Short task - Retype each line of the records below word for word, leaving out the pictures.

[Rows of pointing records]

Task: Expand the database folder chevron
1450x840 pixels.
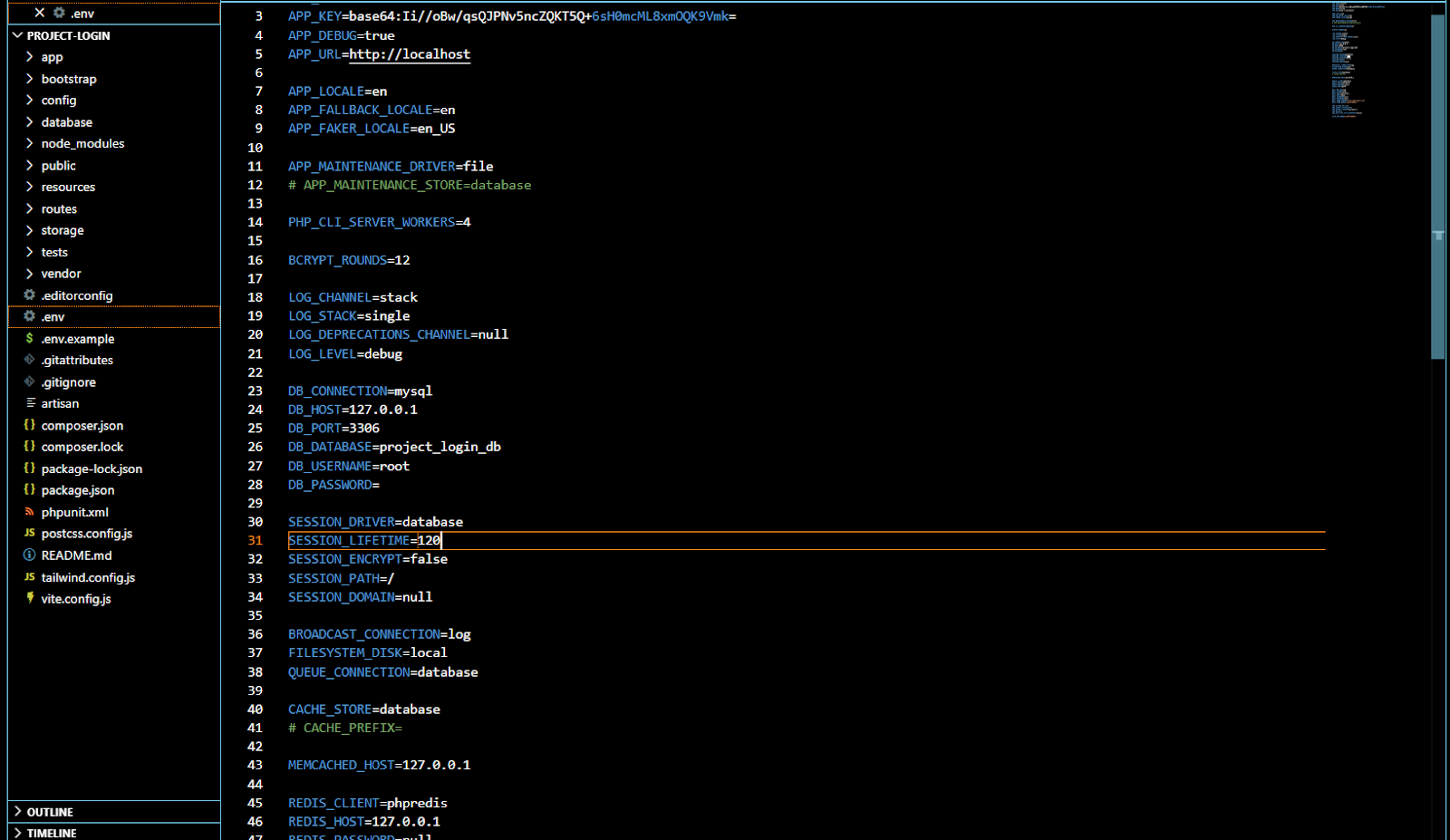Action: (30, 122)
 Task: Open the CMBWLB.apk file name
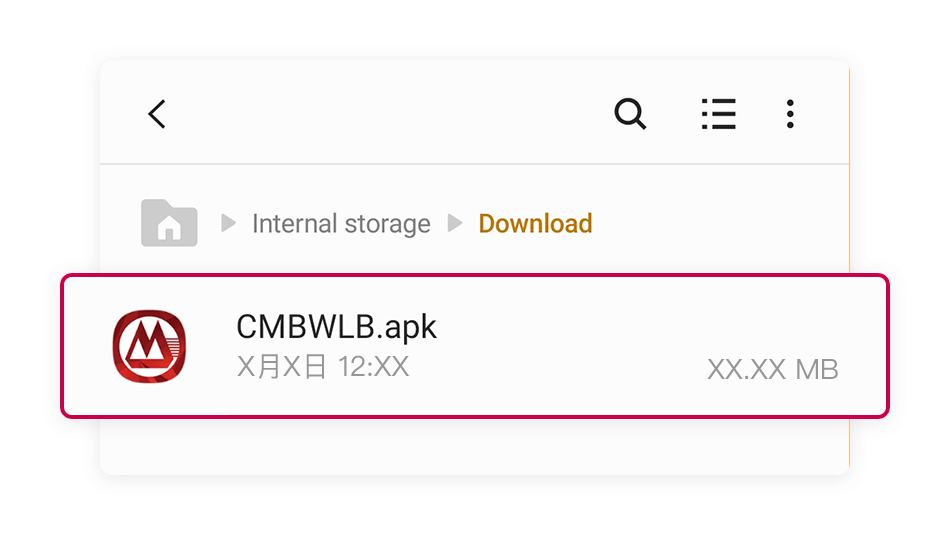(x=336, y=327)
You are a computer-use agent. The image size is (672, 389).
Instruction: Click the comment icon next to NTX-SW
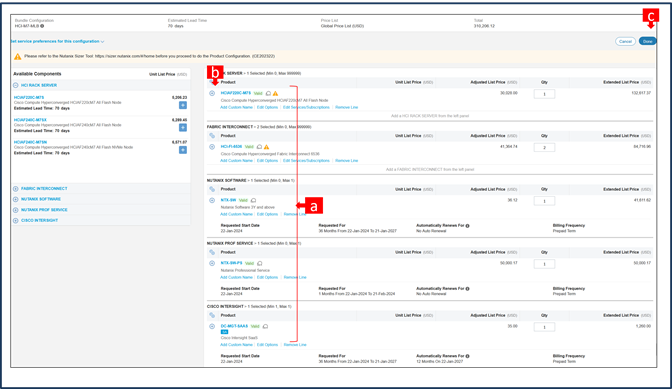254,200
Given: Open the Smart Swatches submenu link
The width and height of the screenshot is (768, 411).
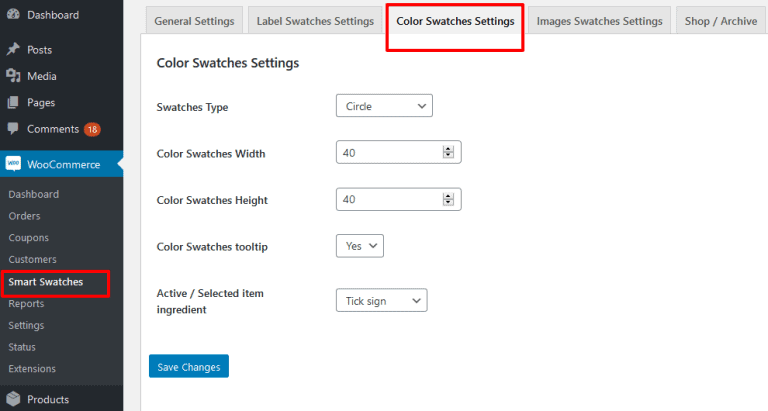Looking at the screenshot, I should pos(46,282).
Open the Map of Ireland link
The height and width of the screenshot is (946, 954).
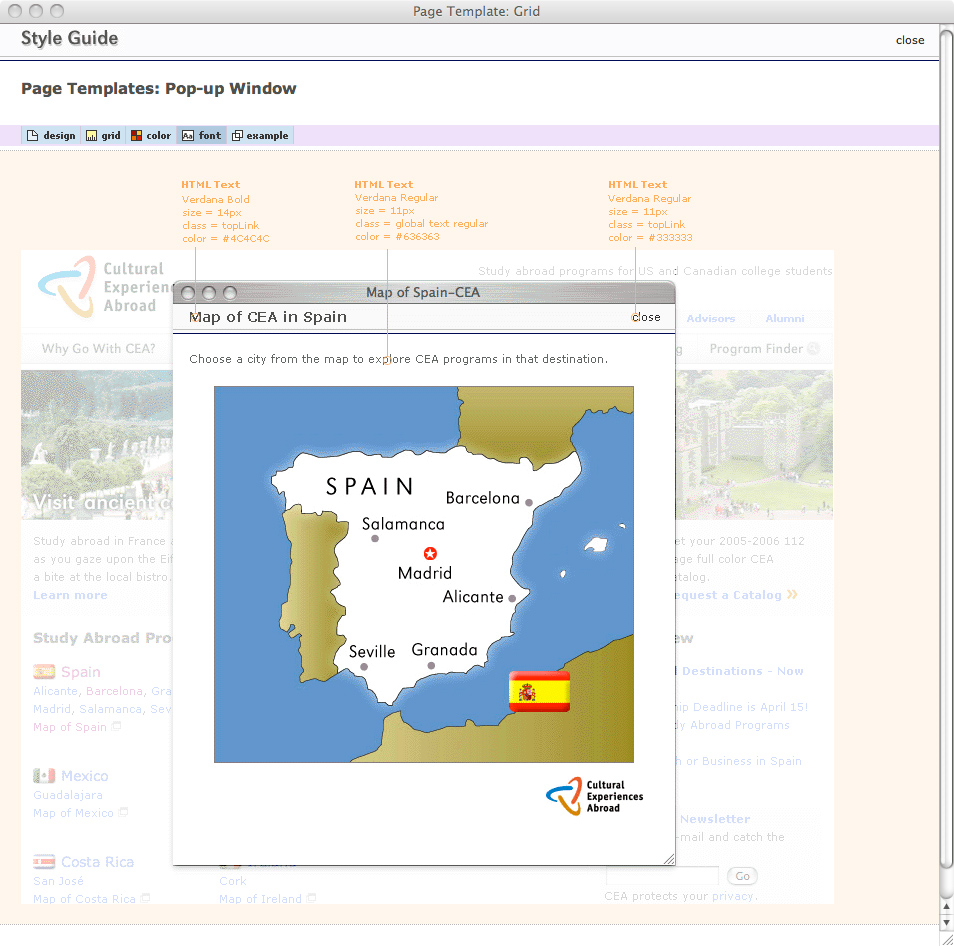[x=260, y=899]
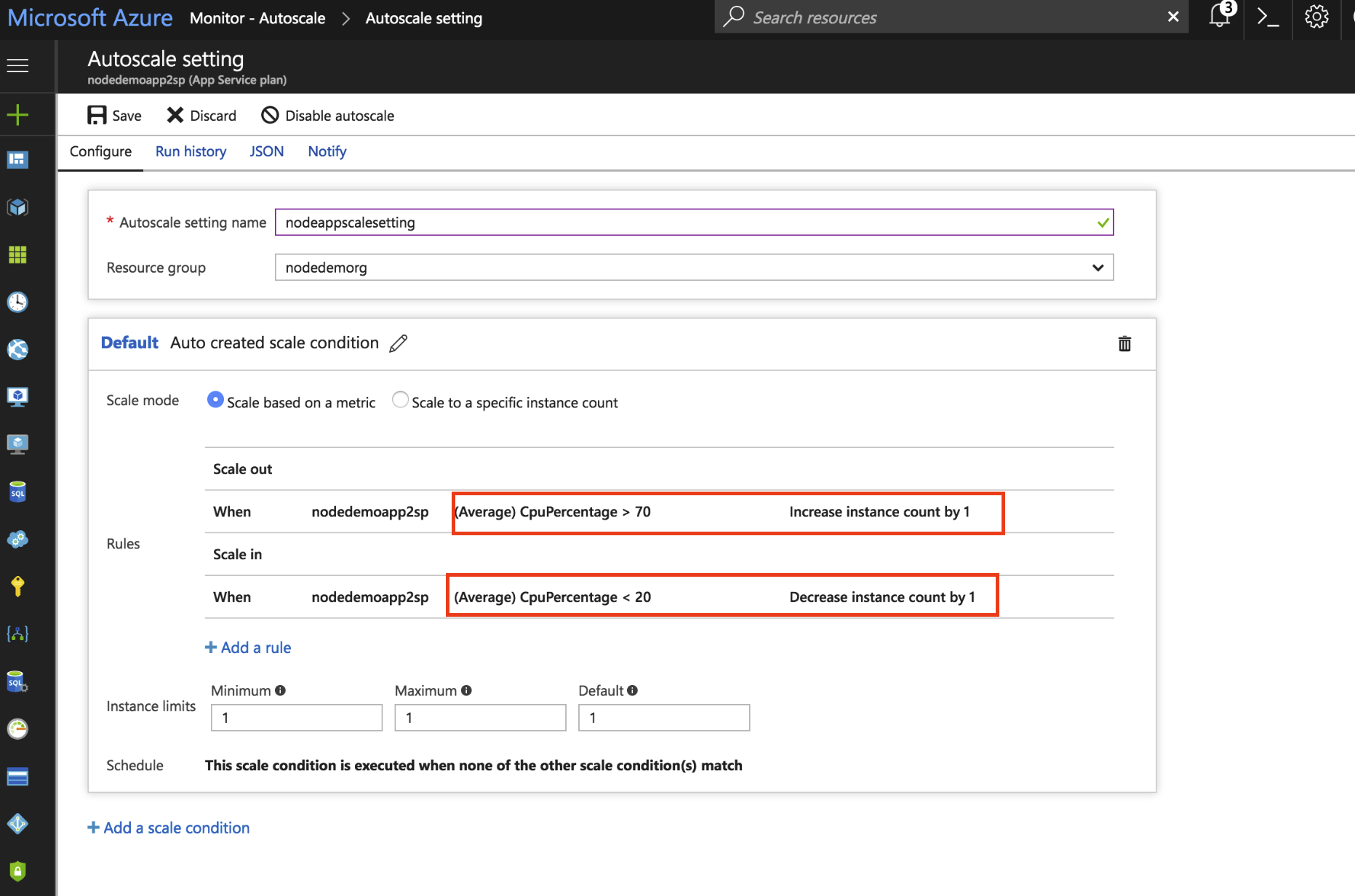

Response for this exercise -
Task: Expand the database folder chevron
1450x840 pixels.
Action: (30, 122)
 Task: Open the CMBWLB.apk file name
(x=336, y=327)
You are a computer-use agent. The image size is (672, 389).
Instruction: Click the comment icon next to NTX-SW
254,200
Given: Open the Smart Swatches submenu link
The width and height of the screenshot is (768, 411).
Looking at the screenshot, I should pos(46,282).
Open the Map of Ireland link
The height and width of the screenshot is (946, 954).
[x=260, y=899]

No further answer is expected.